Mode de garde : un libre choix ?

Dans 9 cas sur 10, la crèche constitue le premier choix, mais les enfants ne sont que 23 % à pouvoir y accéder.

Sabina Issehnane  • 8 mai 2019 abonné·es
Mode de garde : un libre choix ?
© crédit photo : LIONEL BONAVENTURE / AFP

Lors de sa conférence de presse, Emmanuel Macron a mentionné à de multiples reprises ces « vies oubliées » : « Lorsqu’on est une mère seule qui élève ses enfants, que Pôle emploi vous trouve un travail, bien souvent, le frein, c’est la garde des enfants. Et là aussi, les réponses, elles sont incertaines, elles sont au gré de l’entreprise. […] On doit là aussi, à Pôle emploi comme dans les conventions que les partenaires sociaux ont à bâtir, trouver des solutions pour corriger cette injustice. » Trouver un mode de garde est en effet un enjeu central pour l’emploi des femmes, mais Emmanuel Macron renvoie le seul traitement de cette question aux entreprises, aux partenaires sociaux, voire à Pôle emploi. Ce dernier propose déjà une aide aux parents isolés lors de la première année de la reprise d’un emploi ou d’une formation. Cependant, celle-ci n’est accessible qu’aux allocataires qui perçoivent un montant inférieur ou égal à l’allocation minimale. Qu’en est-il de la responsabilité de l’État et des collectivités locales concernant la prise en charge de la garde des enfants en bas âge ?

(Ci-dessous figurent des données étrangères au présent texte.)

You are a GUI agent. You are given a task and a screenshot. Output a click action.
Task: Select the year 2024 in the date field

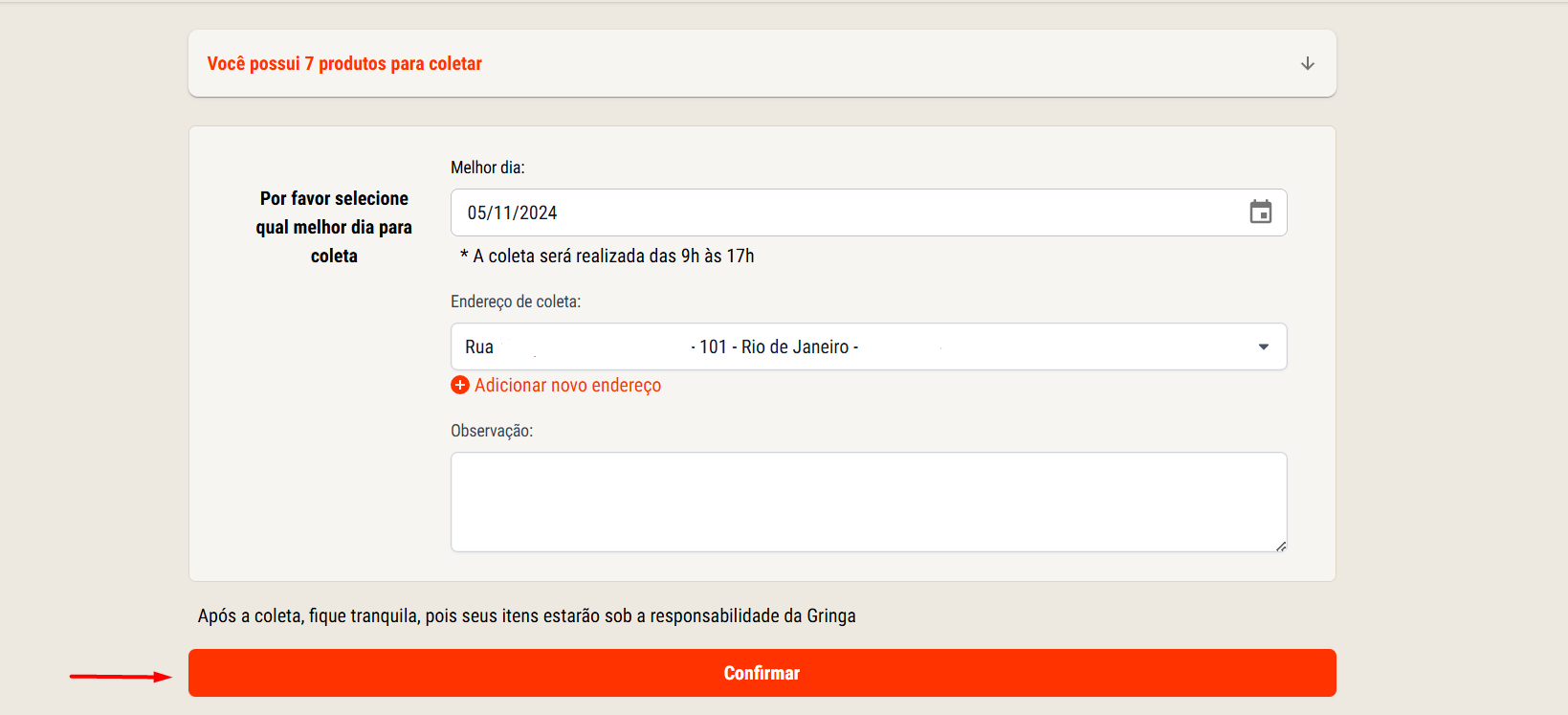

En France, plus de la moitié des enfants de moins de 3 ans (hormis ceux scolarisés à 2 ans) sont confiés à un tiers selon un mode payant : soit un mode de garde individuel, généralement une assistante maternelle agréée ou, dans de plus rares cas, une nounou à domicile ; soit un mode de garde collectif – crèche ou halte-garderie –, c’est-à-dire un établissement d’accueil du jeune enfant (EAJE). Dans 9 cas sur 10, ce dernier constitue le premier choix des parents au moment de la recherche d’une solution de garde ; pourtant, les enfants de moins de 3 ans ne sont que 23 % à pouvoir accéder à ce type de structure. Près des deux tiers des crèches sont municipales ou départementales, financées par les collectivités locales et la Caisse d’allocations familiales (CAF). Seuls 0,7 % des tout-petits sont pris en charge par les crèches mises à disposition par les entreprises et les établissements publics.

Pour les ménages les plus modestes, les modes de garde collectifs (1) sont ceux dont le coût net horaire est le plus faible, comparé aux modes de garde individuels. Ils ont l’avantage de posséder un personnel qualifié, avec des contrats stables, ce qui permet d’éviter que celles qui gardent les enfants soient elles-mêmes en situation de précarité. Le mouvement des gilets roses – ces assistantes maternelles qui se battent contre la future réforme du cumul emploi-chômage – ne doit pas être oublié.

Comme pour la durée du travail, qui renvoie à deux choix de société possibles (une baisse collective du temps de travail ou une baisse individuelle par le développement des temps partiels), la question des modes de garde se heurte à cette alternative : doit-on favoriser des modes de garde collectifs (plus égalitaires), qui demandent nécessairement une augmentation des dépenses publiques, ou doit-on développer les modes de garde individuels – ou pire, laisser les mères interrompre leur carrière, comme c’est trop souvent le cas ?

Sabina Issehnane Maître de conférences à Rennes-II


(1) Exception faite des microcrèches privées marchandes.